Latex gloved hand holding a syringe

Measles and Autism in Minnesota: False Prophets and Real Problems

As of this writing, 51 children and 3 adults in Minnesota have come down with measles in the past month, of which 3 had been vaccinated. So far, the scale of this outbreak falls within familiar patterns of recent years, including the much-hyped 2015 Disneyland outbreak – the U.S. has averaged about 125 cases per year over the past two decades.

May 13, 2017 | Source: Sarah Dillingham | by

Measles is in the news again.

As of this writing, 51 children and 3 adults in Minnesota have come down with measles in the past month, of which 3 had been vaccinated. So far, the scale of this outbreak falls within familiar patterns of recent years, including the much-hyped 2015 Disneyland outbreak – the U.S. has averaged about 125 cases per year over the past two decades. However this cluster is unique in that it began in the tightknit Somali-American community of Cedar-Riverside in Minneapolis.  Forty-seven of the 54 reported cases – 87% – are Somali-American.

Somali-Minnesotans share another distinction: the unusually high autism prevalence in their community. One in 32 children (3% of the population) is 1.5 times the statewide prevalence of 1 in 48, and more than double the national rate of 1 in 68.  Even more troubling, autistic Somali-Americans have 3 to 5 times greater risk for intellectual disabilities than their Minnesotan peers in other groups.  Public health officials have downplayed the significance of these findings, pointing to the statistically comparable rate of 1 in 36 among white Minnesotans. However, a similar 2010 Swedish study reinforced the distinction, reflecting autism prevalence 3 to 4 times higher among Somalis in Stockholm than that of other ethnic groups.

This striking autism prevalence among Somali-Americans mirrors the steep rise in prevalence across the U.S. and other industrialized nations, but defies the common explanation of “better diagnosis.” Somali-American parents have witnessed a first-generation shift from a culture in which there is no known autism, for which there is no word for autism in the spoken language, to a reality in which no family is untouched by this epidemic. As Somali-American parents have observed staggering rates of regressions and neurological impairments among their kids, vaccination uptake in their community has declined in recent years. Community leaders reached out to advocacy organizations for support in exercising their parental right to choose individualized vaccination plans appropriate for their children’s medical histories. This action has sparked unprecedented backlash from public health officials and media outlets.

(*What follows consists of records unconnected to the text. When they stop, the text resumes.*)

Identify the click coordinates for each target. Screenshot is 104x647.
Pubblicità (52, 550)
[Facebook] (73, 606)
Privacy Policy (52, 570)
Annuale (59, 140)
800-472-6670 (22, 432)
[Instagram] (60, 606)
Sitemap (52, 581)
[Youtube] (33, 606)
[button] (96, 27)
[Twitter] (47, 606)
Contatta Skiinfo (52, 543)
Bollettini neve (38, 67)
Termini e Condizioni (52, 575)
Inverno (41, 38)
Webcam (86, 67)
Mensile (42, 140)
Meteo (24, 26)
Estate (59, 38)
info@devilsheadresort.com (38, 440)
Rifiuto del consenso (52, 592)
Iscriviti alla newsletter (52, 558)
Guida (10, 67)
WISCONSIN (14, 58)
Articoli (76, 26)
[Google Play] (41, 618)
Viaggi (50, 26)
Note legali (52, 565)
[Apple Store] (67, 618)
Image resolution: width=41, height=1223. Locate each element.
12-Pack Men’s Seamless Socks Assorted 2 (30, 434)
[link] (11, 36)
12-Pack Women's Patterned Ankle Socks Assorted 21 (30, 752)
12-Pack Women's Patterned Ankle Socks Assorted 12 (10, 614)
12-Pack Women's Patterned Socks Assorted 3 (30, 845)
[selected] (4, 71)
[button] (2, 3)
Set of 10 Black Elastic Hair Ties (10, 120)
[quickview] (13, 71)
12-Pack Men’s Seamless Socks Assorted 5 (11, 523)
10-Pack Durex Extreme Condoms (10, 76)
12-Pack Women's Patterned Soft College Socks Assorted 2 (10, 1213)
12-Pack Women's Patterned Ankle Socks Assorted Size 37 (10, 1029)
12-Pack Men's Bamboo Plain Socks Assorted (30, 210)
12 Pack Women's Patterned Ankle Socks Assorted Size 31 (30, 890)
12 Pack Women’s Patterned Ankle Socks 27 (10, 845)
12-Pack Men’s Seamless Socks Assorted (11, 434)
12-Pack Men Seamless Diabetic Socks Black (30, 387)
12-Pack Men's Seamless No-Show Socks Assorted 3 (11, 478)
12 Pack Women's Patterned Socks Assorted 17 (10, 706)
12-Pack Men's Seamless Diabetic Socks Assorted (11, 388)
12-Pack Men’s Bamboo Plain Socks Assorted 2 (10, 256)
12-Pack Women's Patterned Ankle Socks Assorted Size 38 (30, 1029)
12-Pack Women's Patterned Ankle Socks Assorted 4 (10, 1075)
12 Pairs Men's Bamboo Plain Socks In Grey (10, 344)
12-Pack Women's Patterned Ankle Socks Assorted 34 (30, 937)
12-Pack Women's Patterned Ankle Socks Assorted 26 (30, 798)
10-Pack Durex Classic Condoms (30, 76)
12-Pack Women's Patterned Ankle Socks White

Vaccine safety advocates recall the panicked and impugning tone of the 2015 Disney measles coverage, and this year’s reporting is tediously familiar. But coverage of the 2017 outbreak in Hennepin county has acquired new elements of condescension and paternalism: Lena Sun of the Washington Post declares “Anti-vaccine activists sparked the state’s worst measles outbreak in decades,” opening with the foreboding specter of a young mother “getting advice from friends,” who have apparently been fomenting “a discredited theory…fanned by meetings organized by anti-vaccine groups.” Sun proceeds to invoke the pharmaceutical industry’s most convenient and reviled villain, Dr. Andrew Wakefield, and misquotes him out of context. Other outlets followed suit, some with comedic hyperbole.

In fact, the work detailed in the 1998 Lancet paper co-authored by Wakefield and 12 others was fully exonerated during co-author Dr. John Walker-Smith’s trial in 2012, in a scathing decision which declared “the finding of serious professional misconduct and the sanction of erasure are both quashed.” The results of that paper have been replicated numerous times, and the causal association between thimerosal and aluminum adjuvants and the brain injuries which cause symptoms of autism are well established. Large court settlements have been awarded to victims of vaccine-induced brain injuries resulting in autism.

The frenzy reached a crescendo this past Monday when the Boston Herald called for the revival of public execution by hanging. It’s one thing, the Herald admonished, when elites in Hollywood don their “fashionable” anti-vaxism atop designer gowns at the Oscars – but “it’s another thing when anti-vaccine activists start preying on vulnerable people, particularly within immigrant communities.” Presumably “immigrant communities” are less capable than other parents of making sound evidence-based decisions, so the vile anti-vaccine interlopers must be dispatched via the hanging rope.

The Somali-American community of Cedar-Riverside sought out Dr. Wakefield to address the consistent pattern of their children’s regressions following the MMR vaccine, after their concerns had been categorically denied and ignored by public health institutions and care providers. The parents pursued comprehensive information to properly weigh the risks and benefits of wild measles infection against risks and benefits of strict compliance with the CDC vaccination schedule.